I have a column eventDate
which contains trailing spaces. I am trying to remove them with the PostgreSQL function TRIM()
. More specifically, I am running:
SELECT TRIM(both ' ' from eventDate)
FROM EventDates;
However, the trailing spaces don't go away. Furthermore, when I try and trim another character from the date (such as a number), it doesn't trim either. If I'm reading the manual correctly this should work. Any thoughts?
There are many different invisible characters. Many of them have the property WSpace=Y
("whitespace") in Unicode. But some special characters are not considered "whitespace" and still have no visible representation. The excellent Wikipedia articles about space (punctuation) and whitespace characters should give you an idea.
<rant>Unicode sucks in this regard: introducing lots of exotic characters that mainly serve to confuse people.</rant>
The standard SQL trim()
function by default only trims the basic Latin space character (Unicode: U+0020 / ASCII 32). Same with the rtrim()
and ltrim()
variants. Your call also only targets that particular character.

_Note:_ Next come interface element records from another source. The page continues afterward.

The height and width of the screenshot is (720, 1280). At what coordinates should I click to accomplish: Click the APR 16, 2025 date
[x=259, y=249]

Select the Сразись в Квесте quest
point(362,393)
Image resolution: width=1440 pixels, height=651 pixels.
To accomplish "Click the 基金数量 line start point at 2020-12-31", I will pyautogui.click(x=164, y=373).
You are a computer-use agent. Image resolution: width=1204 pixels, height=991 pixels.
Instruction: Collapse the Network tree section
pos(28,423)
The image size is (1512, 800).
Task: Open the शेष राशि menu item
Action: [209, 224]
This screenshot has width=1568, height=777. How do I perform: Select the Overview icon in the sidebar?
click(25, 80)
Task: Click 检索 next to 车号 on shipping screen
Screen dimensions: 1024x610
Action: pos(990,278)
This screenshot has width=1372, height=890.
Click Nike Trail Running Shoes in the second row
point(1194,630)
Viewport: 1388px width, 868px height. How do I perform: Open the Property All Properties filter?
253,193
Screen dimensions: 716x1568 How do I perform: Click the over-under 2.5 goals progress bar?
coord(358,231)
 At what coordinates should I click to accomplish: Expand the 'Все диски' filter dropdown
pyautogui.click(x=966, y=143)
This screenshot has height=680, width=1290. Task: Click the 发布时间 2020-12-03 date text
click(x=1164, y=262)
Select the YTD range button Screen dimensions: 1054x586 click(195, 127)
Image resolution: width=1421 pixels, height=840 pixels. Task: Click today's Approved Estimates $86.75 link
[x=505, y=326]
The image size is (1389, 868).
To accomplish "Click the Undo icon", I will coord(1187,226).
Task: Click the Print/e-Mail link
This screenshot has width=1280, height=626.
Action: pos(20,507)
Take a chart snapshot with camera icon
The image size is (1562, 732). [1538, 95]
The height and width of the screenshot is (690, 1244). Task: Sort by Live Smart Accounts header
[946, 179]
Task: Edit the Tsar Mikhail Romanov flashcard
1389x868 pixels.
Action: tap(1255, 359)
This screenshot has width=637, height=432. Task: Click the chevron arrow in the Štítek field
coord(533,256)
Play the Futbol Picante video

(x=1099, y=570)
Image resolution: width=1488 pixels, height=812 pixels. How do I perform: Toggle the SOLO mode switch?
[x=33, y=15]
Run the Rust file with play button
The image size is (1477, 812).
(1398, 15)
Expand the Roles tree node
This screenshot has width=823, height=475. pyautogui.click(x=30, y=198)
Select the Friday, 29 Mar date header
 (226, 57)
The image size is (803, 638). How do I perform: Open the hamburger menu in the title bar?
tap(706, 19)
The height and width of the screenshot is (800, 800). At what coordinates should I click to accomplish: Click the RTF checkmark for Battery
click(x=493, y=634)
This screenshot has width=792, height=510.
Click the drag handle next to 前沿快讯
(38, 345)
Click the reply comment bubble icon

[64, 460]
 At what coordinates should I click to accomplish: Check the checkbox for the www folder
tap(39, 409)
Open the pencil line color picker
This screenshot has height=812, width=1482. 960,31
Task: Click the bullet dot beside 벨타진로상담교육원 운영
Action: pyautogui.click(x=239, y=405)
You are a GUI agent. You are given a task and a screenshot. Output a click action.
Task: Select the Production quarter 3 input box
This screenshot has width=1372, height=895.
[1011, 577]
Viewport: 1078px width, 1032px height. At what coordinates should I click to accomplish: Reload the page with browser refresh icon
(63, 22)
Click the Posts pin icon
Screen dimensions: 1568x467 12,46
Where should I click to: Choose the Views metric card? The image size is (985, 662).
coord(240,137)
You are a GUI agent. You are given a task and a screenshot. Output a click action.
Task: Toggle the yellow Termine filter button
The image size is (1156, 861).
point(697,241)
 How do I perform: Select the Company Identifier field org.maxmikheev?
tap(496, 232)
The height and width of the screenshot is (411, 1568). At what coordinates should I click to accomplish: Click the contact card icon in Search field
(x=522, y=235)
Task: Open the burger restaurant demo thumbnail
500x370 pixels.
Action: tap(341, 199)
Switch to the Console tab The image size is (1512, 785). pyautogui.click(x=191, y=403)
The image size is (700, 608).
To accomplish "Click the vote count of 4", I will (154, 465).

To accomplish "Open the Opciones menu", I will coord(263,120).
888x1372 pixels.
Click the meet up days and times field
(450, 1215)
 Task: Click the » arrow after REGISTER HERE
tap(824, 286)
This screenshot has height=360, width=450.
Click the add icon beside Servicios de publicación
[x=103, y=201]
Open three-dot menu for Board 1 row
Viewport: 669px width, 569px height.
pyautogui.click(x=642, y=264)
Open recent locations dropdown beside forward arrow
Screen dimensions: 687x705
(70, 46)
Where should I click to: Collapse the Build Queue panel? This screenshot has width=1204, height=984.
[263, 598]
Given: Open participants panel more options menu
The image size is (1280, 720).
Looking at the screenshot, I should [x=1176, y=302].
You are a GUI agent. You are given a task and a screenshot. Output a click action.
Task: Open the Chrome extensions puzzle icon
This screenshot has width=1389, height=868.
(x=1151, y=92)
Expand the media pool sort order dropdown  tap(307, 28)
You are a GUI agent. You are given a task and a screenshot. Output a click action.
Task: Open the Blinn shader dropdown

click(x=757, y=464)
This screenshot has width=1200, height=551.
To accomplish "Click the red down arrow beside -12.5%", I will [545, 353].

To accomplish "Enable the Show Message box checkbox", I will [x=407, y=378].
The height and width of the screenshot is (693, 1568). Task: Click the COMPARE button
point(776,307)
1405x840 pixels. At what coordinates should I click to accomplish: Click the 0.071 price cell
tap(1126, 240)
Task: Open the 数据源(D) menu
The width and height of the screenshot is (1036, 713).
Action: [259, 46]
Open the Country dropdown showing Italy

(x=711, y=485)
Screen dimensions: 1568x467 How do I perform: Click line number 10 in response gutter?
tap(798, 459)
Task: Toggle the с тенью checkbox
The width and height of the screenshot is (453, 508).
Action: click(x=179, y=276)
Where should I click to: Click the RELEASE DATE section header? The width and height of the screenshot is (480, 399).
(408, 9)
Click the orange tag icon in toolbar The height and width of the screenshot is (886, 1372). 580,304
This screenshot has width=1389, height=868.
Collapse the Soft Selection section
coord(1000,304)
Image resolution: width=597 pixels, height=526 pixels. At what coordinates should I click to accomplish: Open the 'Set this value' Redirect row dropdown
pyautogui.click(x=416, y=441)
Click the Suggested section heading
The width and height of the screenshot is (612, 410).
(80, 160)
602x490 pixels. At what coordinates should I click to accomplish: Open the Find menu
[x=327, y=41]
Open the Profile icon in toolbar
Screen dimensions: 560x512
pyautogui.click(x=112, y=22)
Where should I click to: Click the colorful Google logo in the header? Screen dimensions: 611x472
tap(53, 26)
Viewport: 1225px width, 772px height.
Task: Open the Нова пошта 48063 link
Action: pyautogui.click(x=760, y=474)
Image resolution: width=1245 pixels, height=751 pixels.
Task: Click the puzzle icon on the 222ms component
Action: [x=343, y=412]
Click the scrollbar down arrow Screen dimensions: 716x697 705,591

Use regular expressions with regexp_replace()
instead.
To remove all trailing white space (but not white space inside the string):
SELECT regexp_replace(eventdate, '\s+$', '') FROM eventdates;
The regular expression explained:
\s
.. regular expression class shorthand for [[:space:]]
- which is the set of white-space characters - see limitations below
+
.. 1 or more consecutive matches
$
.. end of string
Demo:
SELECT regexp_replace('inner white ', '\s+$', '') || '|'
Returns:
inner white|
Yes, that's a single backslash (\
). Details in this related answer.
To remove all leading white space (but not white space inside the string):
regexp_replace(eventdate, '^\s+', '')
^
.. start of string
To remove both, you can chain above function calls:
regexp_replace(regexp_replace(eventdate, '^\s+', ''), '\s+$', '')
Or you can combine both in a single call with two branches.
Add 'g'
as 4th parameter to replace all matches, not just the first:
regexp_replace(eventdate, '^\s+|\s+$', '', 'g')
But that should typically be faster with substring()
:
substring(eventdate, '\S(?:.*\S)*')
\S
.. everything but white space
(?:
re
)
Non-capturing set of parentheses
.*
.. any string of 0-n characters
Or one of these:
substring(eventdate, '^\s*(.*\S)')
substring(eventdate, '(\S.*\S)')
(
re
)
.. Capturing set of parentheses
Effectively takes the first non-whitespace character and everything up to the last non-whitespace character if available.
There are a few more related characters which are not classified as "whitespace" in Unicode - so not contained in the character class [[:space:]]
.
These print as invisible glyphs in pgAdmin for me: "mongolian vowel", "zero width space", "zero width non-joiner", "zero width joiner":
SELECT E'\u180e', E'\u200B', E'\u200C', E'\u200D';
'' | '' | '' | ''
Two more, printing as visible glyphs in pgAdmin, but invisible in my browser: "word joiner", "zero width non-breaking space":
SELECT E'\u2060', E'\uFEFF';
'' | ''
Ultimately, whether characters are rendered invisible or not also depends on the font used for display.
To remove all of these as well, replace '\s'
with '[\s\u180e\u200B\u200C\u200D\u2060\uFEFF]'
or '[\s]'
(note trailing invisible characters!).
Example, instead of:
regexp_replace(eventdate, '\s+$', '')
use:
regexp_replace(eventdate, '[\s\u180e\u200B\u200C\u200D\u2060\uFEFF]+$', '')
or:
regexp_replace(eventdate, '[\s]+$', '') -- note invisible characters
There is also the Posix character class [[:graph:]]
supposed to represent "visible characters". Example:
substring(eventdate, '([[:graph:]].*[[:graph:]])')
It works reliably for ASCII characters in every setup (where it boils down to [\x21-\x7E]
), but beyond that you currently (incl. pg 10) depend on information provided by the underlying OS (to define ctype
) and possibly locale settings.
Strictly speaking, that's the case for every reference to a character class, but there seems to be more disagreement with the less commonly used ones like graph. But you may have to add more characters to the character class [[:space:]]
(shorthand \s
) to catch all whitespace characters. Like: \u2007
, \u202f
and \u00a0
seem to also be missing for @XiCoN JFS.
Within a bracket expression, the name of a character class enclosed in
[:
and:]
stands for the list of all characters belonging to that class. Standard character class names are:alnum
,alpha
,blank
,cntrl
,digit
,graph
,lower
,punct
,space
,upper
,xdigit
. These stand for the character classes defined in ctype. A locale can provide others.
Bold emphasis mine.
Also note this limitation that was fixed with Postgres 10:
Fix regular expressions' character class handling for large character codes, particularly Unicode characters above
U+7FF
(Tom Lane)Previously, such characters were never recognized as belonging to locale-dependent character classes such as
[[:alpha:]]
.